##### Listed entries #####

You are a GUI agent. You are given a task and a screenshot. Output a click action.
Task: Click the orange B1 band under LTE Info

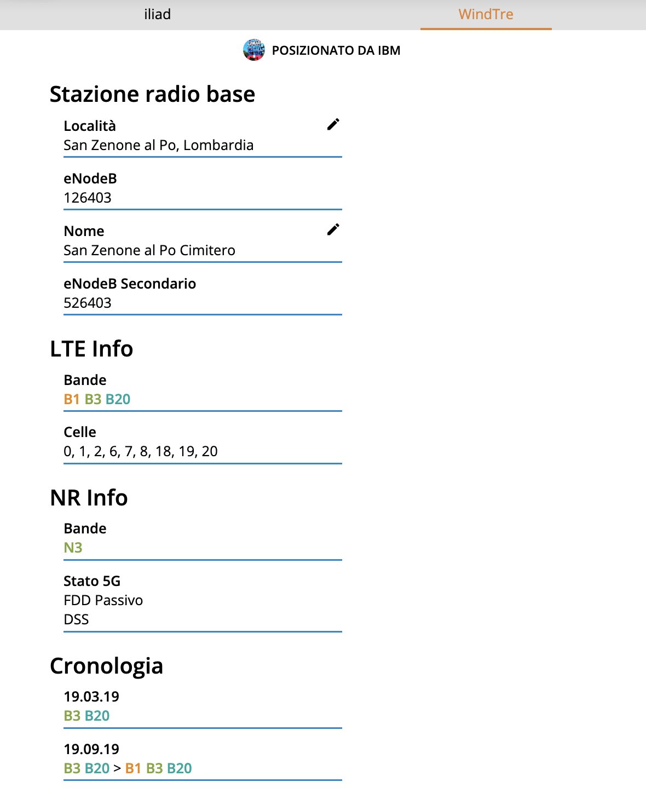(72, 399)
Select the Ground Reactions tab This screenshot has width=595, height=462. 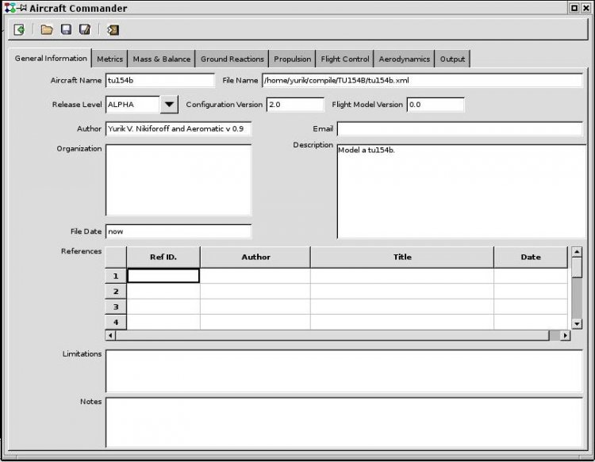tap(232, 59)
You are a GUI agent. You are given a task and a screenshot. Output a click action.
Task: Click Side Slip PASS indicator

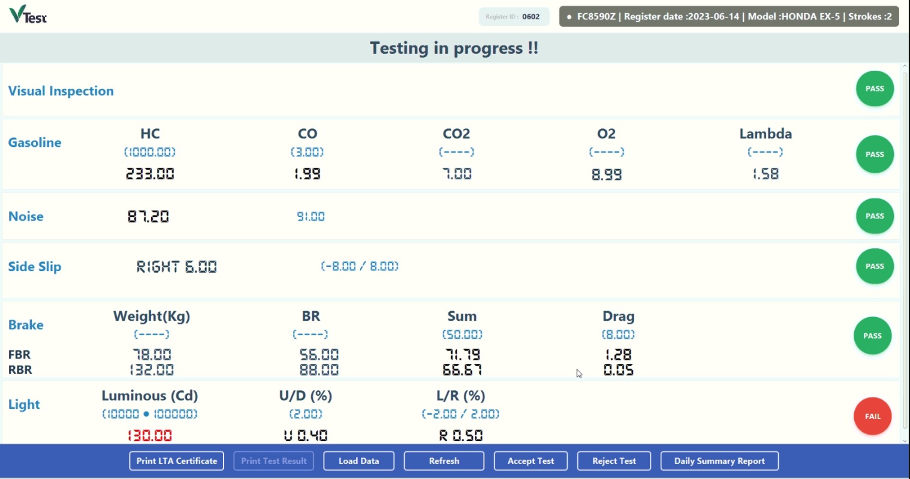pyautogui.click(x=875, y=266)
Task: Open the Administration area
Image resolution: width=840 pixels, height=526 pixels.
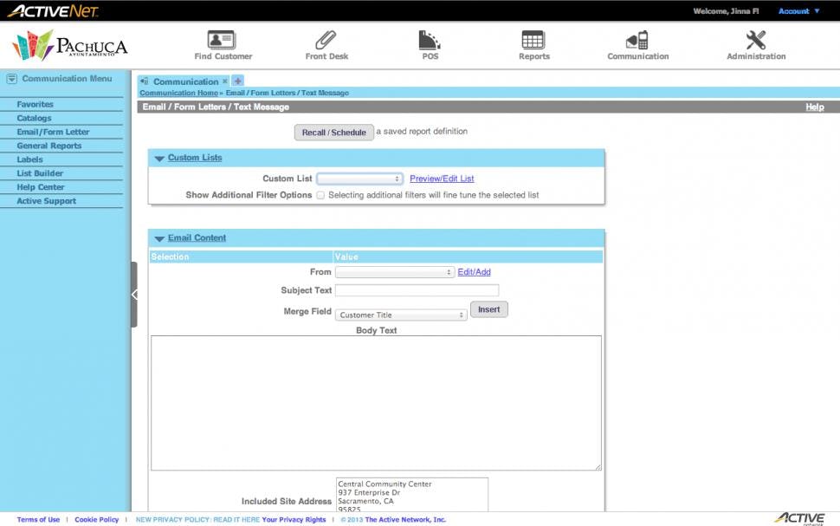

#####

Your copy should consist only of the lines from the line holding "Task: Click Side Slip PASS indicator" through the final line of the listing above, both included, with all pictures omitted.

◆ **Problem solution**:
Task: Click Side Slip PASS indicator

pyautogui.click(x=875, y=266)
Task: Open the Administration area
Image resolution: width=840 pixels, height=526 pixels.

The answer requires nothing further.